There was no factual dispute or ambiguity that Amirhoushmand’s relationships with staff needed improvement. Amirhoushmand agreed that she had poor relationships with the people she supervised but characterized this as “based on extreme subjectivity” and blamed it on Kottraba’s poor communication with her. Her staff members, however, were reasonably “fearful of [Amirhoushmand] taking punitive measures and writing them up if they make errors.” Amirhoushmand’s decision to punish staff in the aftermath of a suicide—contrary to the expressed desires of Amirhoushmand’s supervisor and the staff person’s supervisor—corroborated staff’s reports of being fearful of punitive consequences from Amirhoushmand.
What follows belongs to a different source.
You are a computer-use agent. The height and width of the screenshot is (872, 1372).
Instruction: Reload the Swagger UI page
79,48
Amirhoushmand showed disrespect toward the social workers, stating that she did not think it appropriate for a supervising social worker to supervise a psychologist, even though California Human Relations Department had recognized that supervising social workers were qualified to supervise psychologists.
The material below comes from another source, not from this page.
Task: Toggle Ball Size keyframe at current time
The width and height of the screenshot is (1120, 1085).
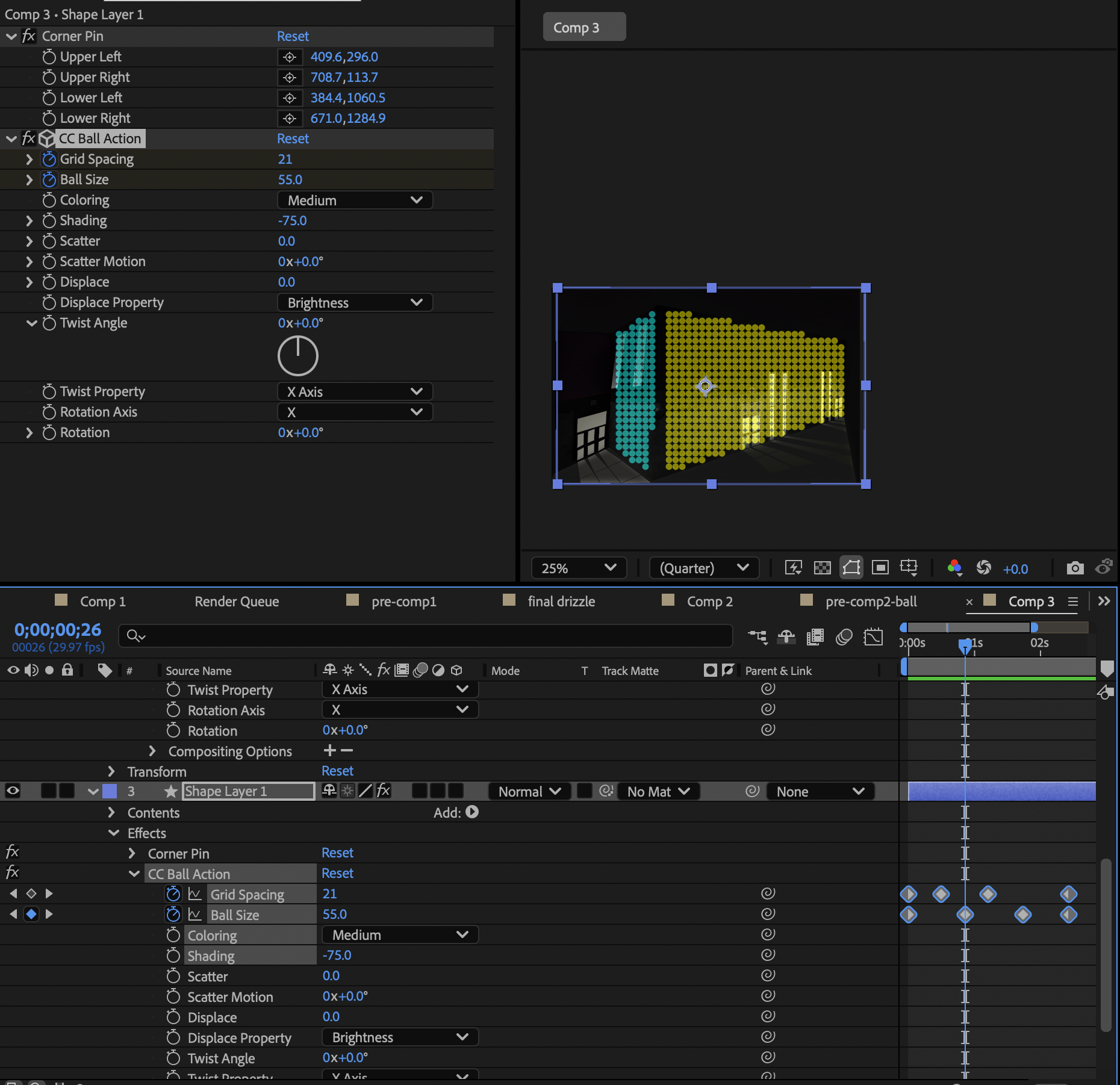Action: click(x=31, y=914)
Amirhoushmand needed to improve her learning ability. She asked Kottraba about the duties of two her staff, although that matter had been discussed before. Amirhoushmand does not dispute having asked a second time about the separate duties, but said that it was not unreasonable to ask about the breakdown of their specific duties. Amirhoushmand had an incomplete knowledge of the Psychiatric Inpatient Program (PIP) program and showed no initiative to learn more about it. She said that Kottraba should have directed Amirhoushmand to learn about it if she wanted Amirhoushmand to understand that portion of the program.
Amirhoushmand’s attitude also needed to improve. Her disrespect for a supervising social worker was an example of her poor attitude. Her poor attitude toward staff was reflected in several derogatory statements she made about them, including calling staff “a bunch of whiny babies,” saying that a specialist did not know what she was talking about, and that another needed to walk, in relation to her weight. Amirhoushmand also said to someone, “You used to be a supervisor, what happened to you?” By May, one of the psychologists had such difficulties with Amirhoushmand that she wrote up a list of Amirhoushmand’s demeaning and inappropriate actions toward her. The psychologist said that she felt blamed and accused when Amirhoushmand talked to her, instead of informed and supported. Four senior supervisors went to Elliot to discuss serious concerns about their relationship with Amirhoushmand, her style of management and how she communicated.
CDCR cited Amirhoushmand’s inability to resolve minor disputes to the point that the CEO of the institution had to resolve them. There was a dispute about who was to pick up and deliver documents throughout the facility. CEO Elliot had to step in to resolve the issue of internal mail delivery because Amirhoushmand could not resolve this on her own. Conflict over use of the golf carts absorbed an undue amount of time. Amirhoushmand directed a staff member to create a schedule for use of the carts, but the staff member complained she was pulled away from more important work to create the schedule for the carts. Amirhoushmand does not dispute this. She responded with a declaration from Christal, who no longer worked at the facility, providing her personal opinion that Amirhoushmand acted appropriately. We give little weight to the personal view of a person who was not present when these events occurred.
Amirhoushmand was rated as needing improvement in communication and given an example of not timely responding to a request for a training schedule, which was supported by documentation. She also failed to understand that Kottraba wanted her overview synthesizing and ensuring accuracy of other information that Kottraba had asked for. She failed to answer Kottraba’s questions clearly or at all. She called another employee at home at 8:20 p.m., angry, very upset and arguing about who was responsible for incorrect information that was used at work.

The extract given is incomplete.